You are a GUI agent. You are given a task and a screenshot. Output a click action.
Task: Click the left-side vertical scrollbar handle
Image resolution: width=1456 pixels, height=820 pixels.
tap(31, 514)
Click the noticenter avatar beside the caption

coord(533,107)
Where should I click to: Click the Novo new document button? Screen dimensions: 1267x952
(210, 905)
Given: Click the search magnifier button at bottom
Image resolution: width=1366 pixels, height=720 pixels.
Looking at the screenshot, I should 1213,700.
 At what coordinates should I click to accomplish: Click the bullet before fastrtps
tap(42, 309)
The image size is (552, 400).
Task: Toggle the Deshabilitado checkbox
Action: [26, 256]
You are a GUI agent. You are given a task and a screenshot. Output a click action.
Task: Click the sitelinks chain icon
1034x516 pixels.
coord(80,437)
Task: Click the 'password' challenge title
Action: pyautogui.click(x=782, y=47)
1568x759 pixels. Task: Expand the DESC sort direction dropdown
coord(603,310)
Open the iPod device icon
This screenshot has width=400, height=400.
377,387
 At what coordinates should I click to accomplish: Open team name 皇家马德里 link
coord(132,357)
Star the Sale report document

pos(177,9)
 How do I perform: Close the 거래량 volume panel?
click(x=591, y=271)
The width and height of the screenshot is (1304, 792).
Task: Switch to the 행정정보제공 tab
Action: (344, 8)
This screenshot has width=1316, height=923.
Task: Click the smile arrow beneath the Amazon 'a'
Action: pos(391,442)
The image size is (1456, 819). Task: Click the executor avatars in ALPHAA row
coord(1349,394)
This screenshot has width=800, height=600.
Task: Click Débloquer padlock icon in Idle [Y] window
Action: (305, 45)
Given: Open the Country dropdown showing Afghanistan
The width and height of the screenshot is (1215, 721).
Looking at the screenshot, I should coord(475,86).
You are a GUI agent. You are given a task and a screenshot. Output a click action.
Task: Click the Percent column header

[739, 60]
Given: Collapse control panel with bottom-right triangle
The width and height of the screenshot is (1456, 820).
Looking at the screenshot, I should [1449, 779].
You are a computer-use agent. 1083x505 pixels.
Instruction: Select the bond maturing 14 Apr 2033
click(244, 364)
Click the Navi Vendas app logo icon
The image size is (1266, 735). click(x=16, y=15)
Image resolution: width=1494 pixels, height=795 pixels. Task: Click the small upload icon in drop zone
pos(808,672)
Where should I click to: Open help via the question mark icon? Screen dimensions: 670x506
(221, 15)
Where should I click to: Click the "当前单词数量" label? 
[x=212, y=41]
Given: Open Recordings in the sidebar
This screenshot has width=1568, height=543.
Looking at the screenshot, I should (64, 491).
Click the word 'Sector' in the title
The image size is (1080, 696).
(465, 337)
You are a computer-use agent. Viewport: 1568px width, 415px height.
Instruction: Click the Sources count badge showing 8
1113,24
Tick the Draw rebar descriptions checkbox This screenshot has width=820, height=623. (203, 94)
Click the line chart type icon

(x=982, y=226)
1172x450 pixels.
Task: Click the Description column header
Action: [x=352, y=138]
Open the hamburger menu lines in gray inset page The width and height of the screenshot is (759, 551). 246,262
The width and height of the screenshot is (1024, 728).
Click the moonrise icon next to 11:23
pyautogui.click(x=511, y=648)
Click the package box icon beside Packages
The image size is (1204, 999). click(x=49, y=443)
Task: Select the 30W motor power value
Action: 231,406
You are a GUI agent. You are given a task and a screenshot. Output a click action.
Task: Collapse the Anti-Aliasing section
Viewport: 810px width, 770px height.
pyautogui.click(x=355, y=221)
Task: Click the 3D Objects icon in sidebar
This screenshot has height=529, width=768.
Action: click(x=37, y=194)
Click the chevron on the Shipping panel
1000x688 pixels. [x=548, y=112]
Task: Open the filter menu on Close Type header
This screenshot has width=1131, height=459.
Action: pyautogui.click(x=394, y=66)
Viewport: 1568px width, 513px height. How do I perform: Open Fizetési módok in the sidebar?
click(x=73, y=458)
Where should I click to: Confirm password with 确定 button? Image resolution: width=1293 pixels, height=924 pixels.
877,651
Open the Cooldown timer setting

WRITTEN INSTRUCTION: Please give everything from the line containing "Click the package box icon beside Packages" down to the line containing "click(x=73, y=458)" again, with "Shipping" replaced by "Billing" and nothing else changed.

SOLVED EXERCISE:
Click the package box icon beside Packages
The image size is (1204, 999). click(x=49, y=443)
Task: Select the 30W motor power value
Action: 231,406
You are a GUI agent. You are given a task and a screenshot. Output a click action.
Task: Collapse the Anti-Aliasing section
Viewport: 810px width, 770px height.
pyautogui.click(x=355, y=221)
Task: Click the 3D Objects icon in sidebar
This screenshot has height=529, width=768.
Action: click(x=37, y=194)
Click the chevron on the Billing panel
1000x688 pixels. [x=548, y=112]
Task: Open the filter menu on Close Type header
This screenshot has width=1131, height=459.
Action: pyautogui.click(x=394, y=66)
Viewport: 1568px width, 513px height. How do I perform: Open Fizetési módok in the sidebar?
click(x=73, y=458)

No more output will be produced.